One of the areas open for fall fishing includes the lower Snake River from the mouth to Highway 12 bridge near Pasco. Also open to fishing is the portion of the Columbia River defined as the Snake River Confluence Protection Area.
Fish and wildlife officials say the reason for the expansion of the fall chinook fishing areas can be attributed to the upgrade in the number of salmon returning upriver. Biologists are predicting that 50,000 fall chinooks are on their way to the Snake River.
Daily catch is limited to three adipose fin-clipped chinook adults 24 inches in length or larger and six adipose fin clipped jack chinook adults less than 24 inches. A minimum size for chinook that can be kept from the Snake River is 12 inches. Harvest of hatchery chinook (adults and jacks) is allowed seven days per week. Anglers must cease fishing for salmon and steelhead for the day once they have retained three hatchery steelhead, regardless of whether the salmon daily limit has been retained.

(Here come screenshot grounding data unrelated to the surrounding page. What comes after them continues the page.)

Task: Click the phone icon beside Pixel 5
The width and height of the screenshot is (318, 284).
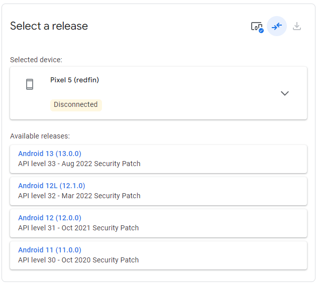Action: pyautogui.click(x=30, y=84)
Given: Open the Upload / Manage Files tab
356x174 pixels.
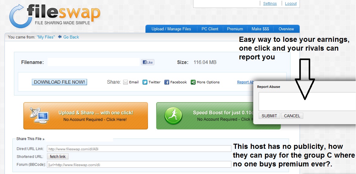Looking at the screenshot, I should coord(171,29).
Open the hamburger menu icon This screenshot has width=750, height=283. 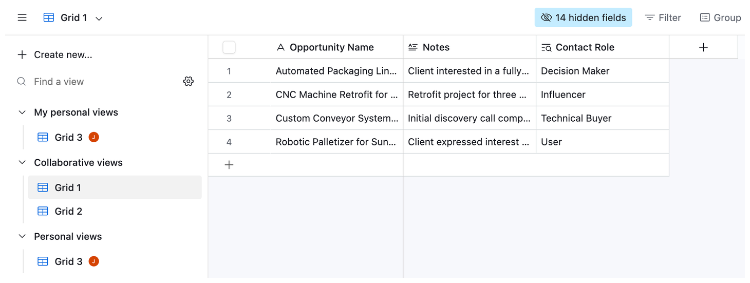click(x=22, y=17)
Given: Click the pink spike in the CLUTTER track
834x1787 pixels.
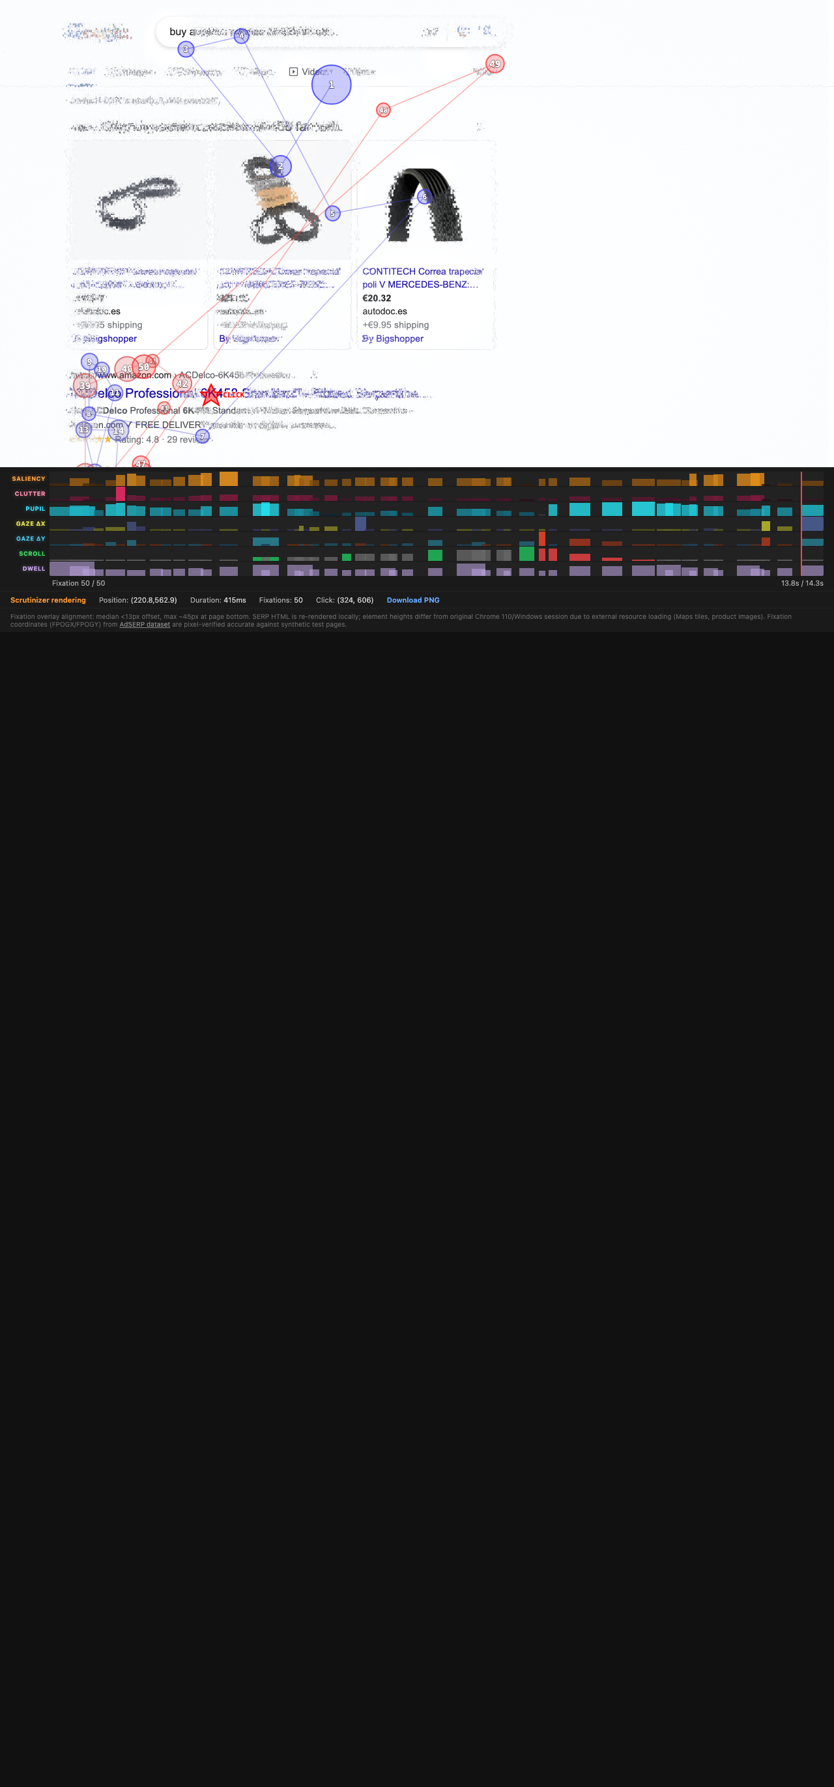Looking at the screenshot, I should (x=120, y=493).
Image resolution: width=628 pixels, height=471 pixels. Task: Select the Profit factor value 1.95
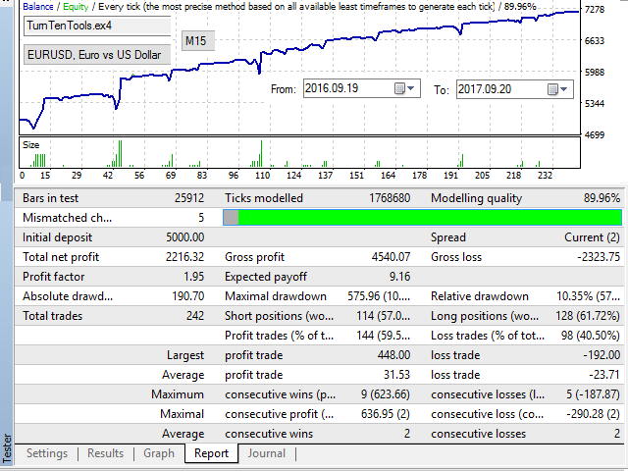tap(191, 277)
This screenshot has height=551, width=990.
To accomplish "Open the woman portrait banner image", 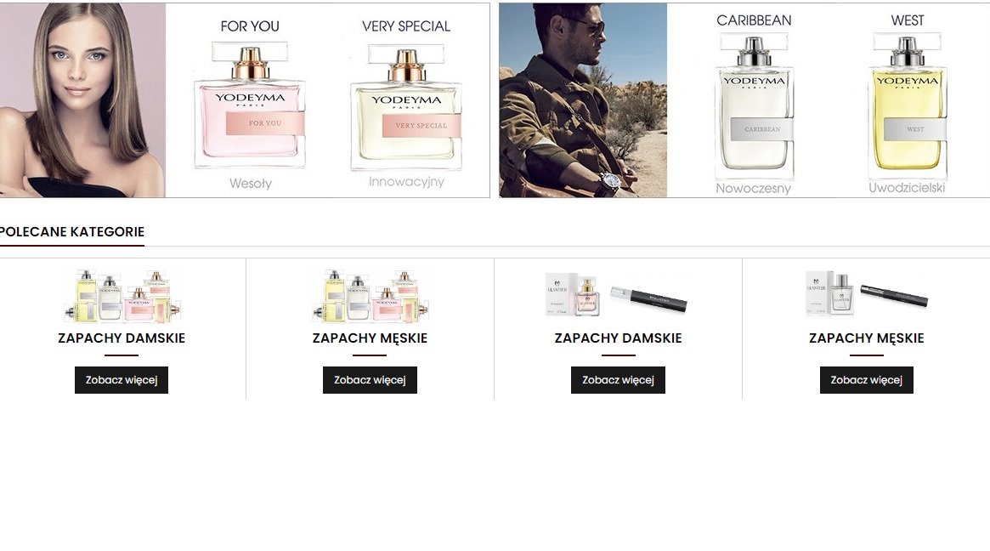I will click(x=82, y=100).
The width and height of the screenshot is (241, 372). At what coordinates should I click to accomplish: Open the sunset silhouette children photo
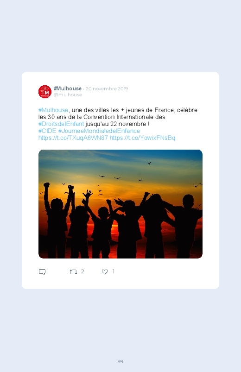(x=121, y=204)
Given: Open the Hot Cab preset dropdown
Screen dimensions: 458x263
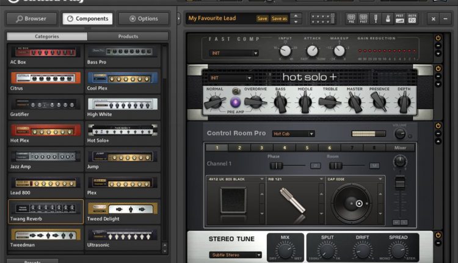Looking at the screenshot, I should click(x=294, y=133).
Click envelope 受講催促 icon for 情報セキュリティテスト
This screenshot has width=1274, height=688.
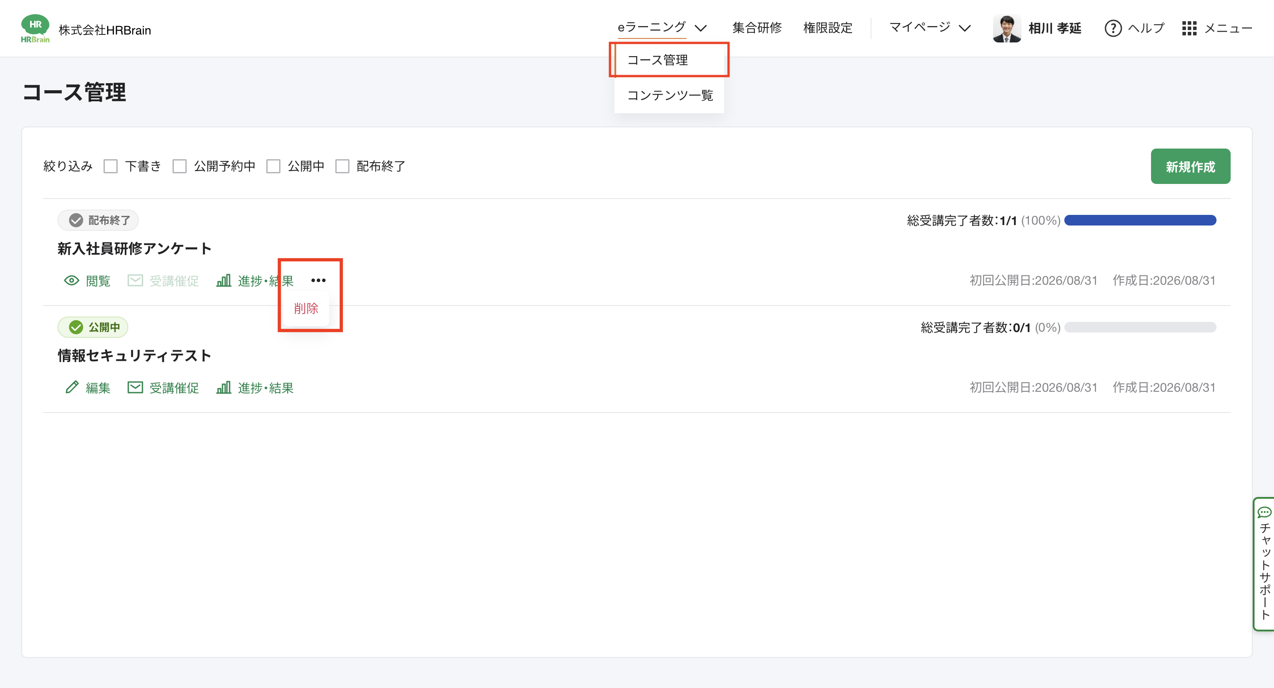(135, 387)
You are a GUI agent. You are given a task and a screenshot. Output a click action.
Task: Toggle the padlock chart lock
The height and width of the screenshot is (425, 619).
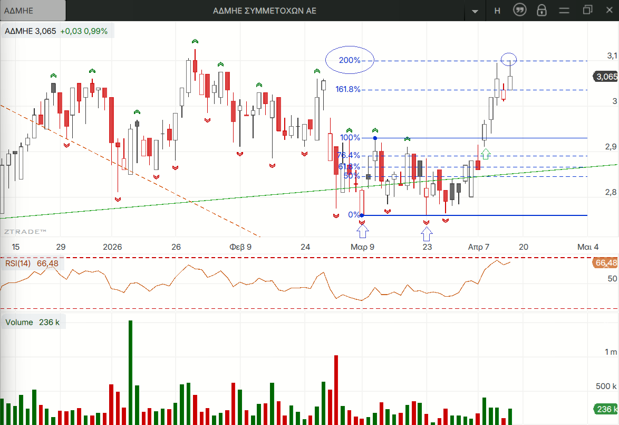point(541,11)
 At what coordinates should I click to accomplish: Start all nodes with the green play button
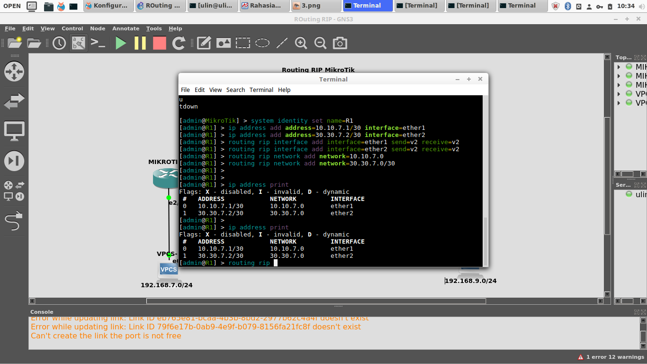[x=120, y=43]
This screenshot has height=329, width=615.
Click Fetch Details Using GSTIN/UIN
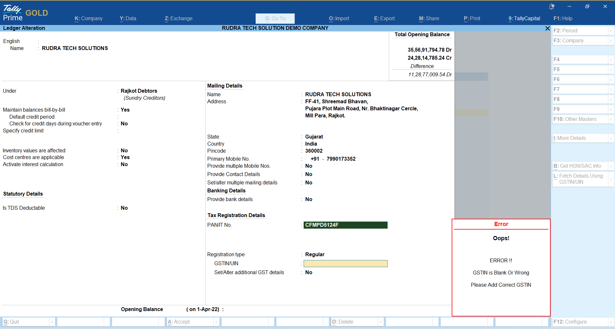tap(580, 179)
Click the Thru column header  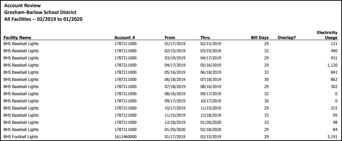(x=205, y=38)
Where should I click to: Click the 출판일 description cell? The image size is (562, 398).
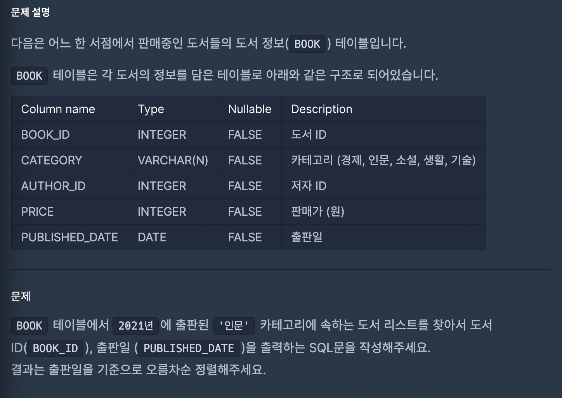click(383, 237)
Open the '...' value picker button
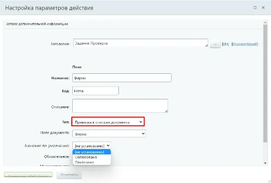This screenshot has height=183, width=271. (x=215, y=44)
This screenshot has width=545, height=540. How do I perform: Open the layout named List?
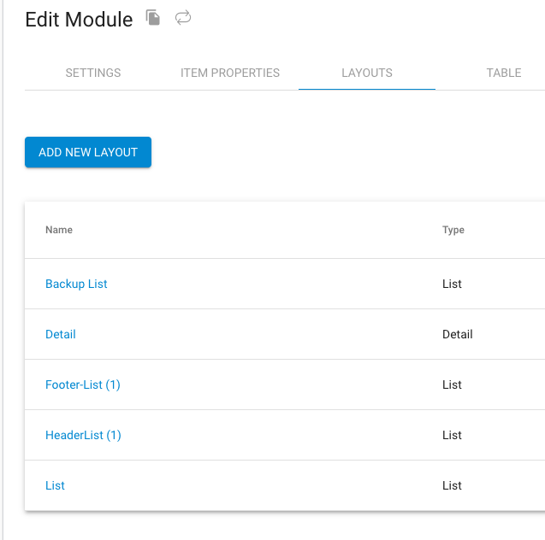click(55, 485)
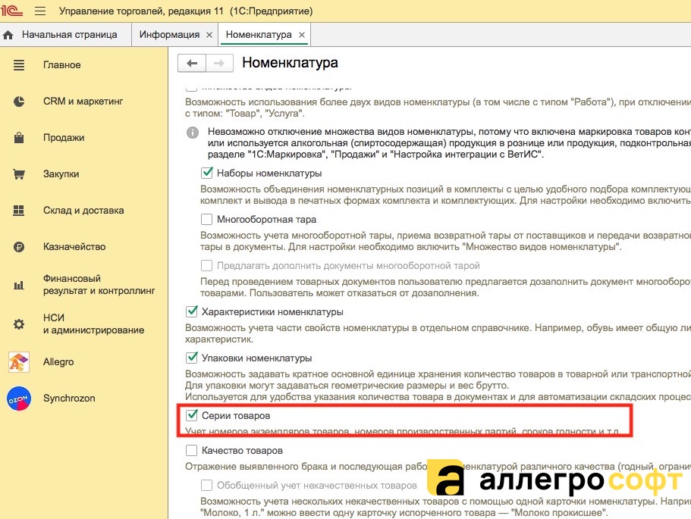Enable the Многооборотная тара checkbox
Image resolution: width=691 pixels, height=519 pixels.
click(207, 219)
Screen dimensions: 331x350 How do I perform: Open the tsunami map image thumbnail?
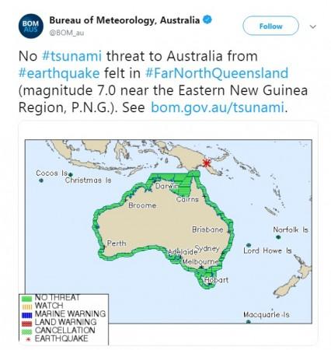click(169, 232)
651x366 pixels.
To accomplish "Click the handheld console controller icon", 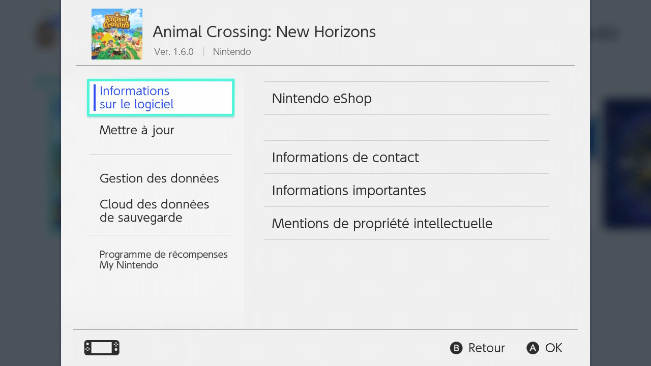I will pyautogui.click(x=102, y=348).
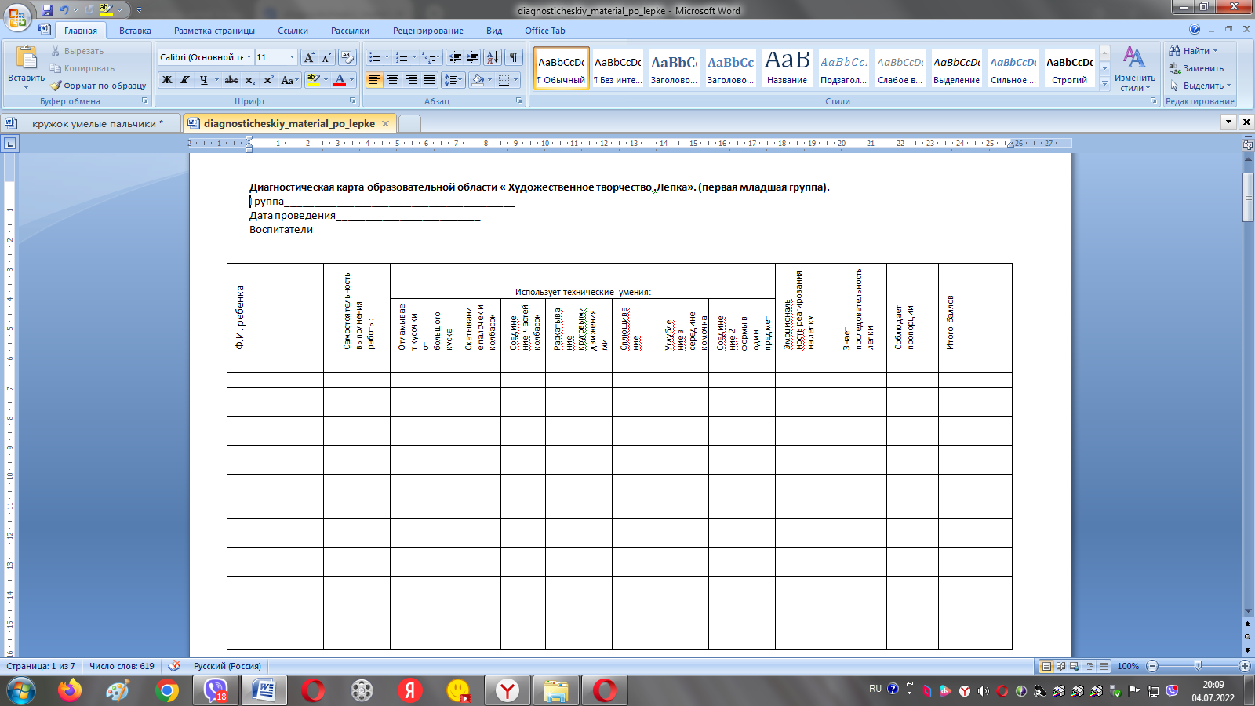1255x706 pixels.
Task: Switch to the Вставка ribbon tab
Action: click(x=135, y=31)
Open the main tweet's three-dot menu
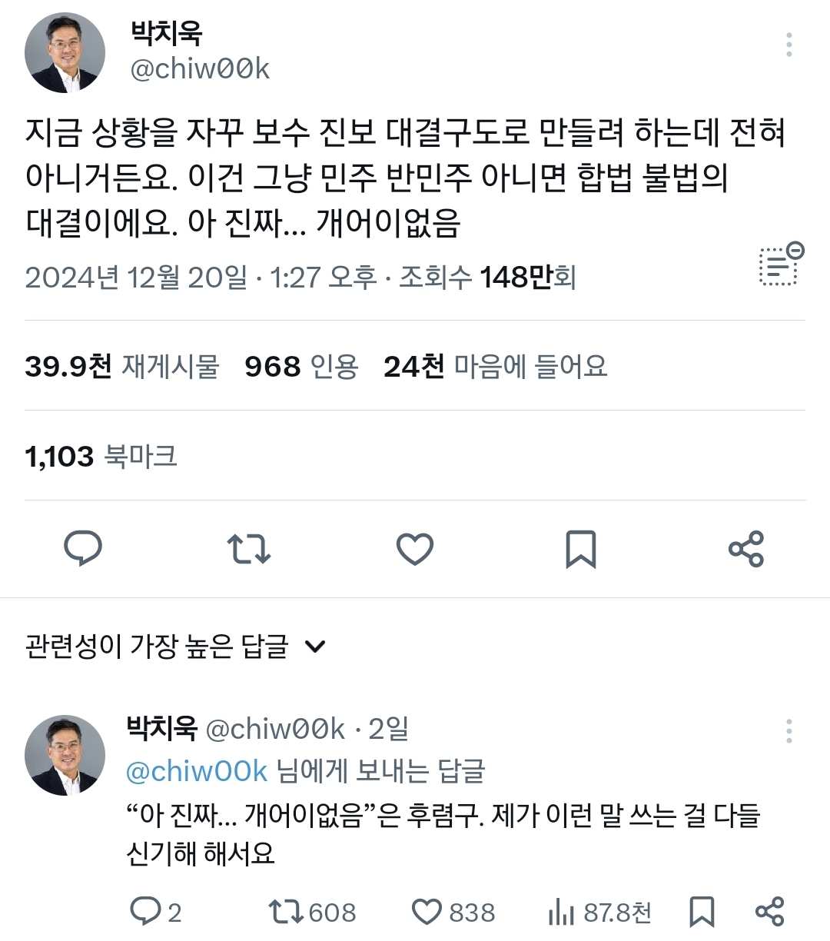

According to Region One Fish Program Manager John Whalen, all chinook and steelhead with unclipped adipose fins must be immediately released unharmed. In addition, anglers must use barbless hooks when fishing for chinook or steelhead in the Snake River Confluence Protection Area and in the Snake River.
Whalen said anglers cannot remove any chinook or steelhead from the water unless it is retained as part of the daily bag limit.
Fishing in the Snake River Protection Area ends Oct. 31.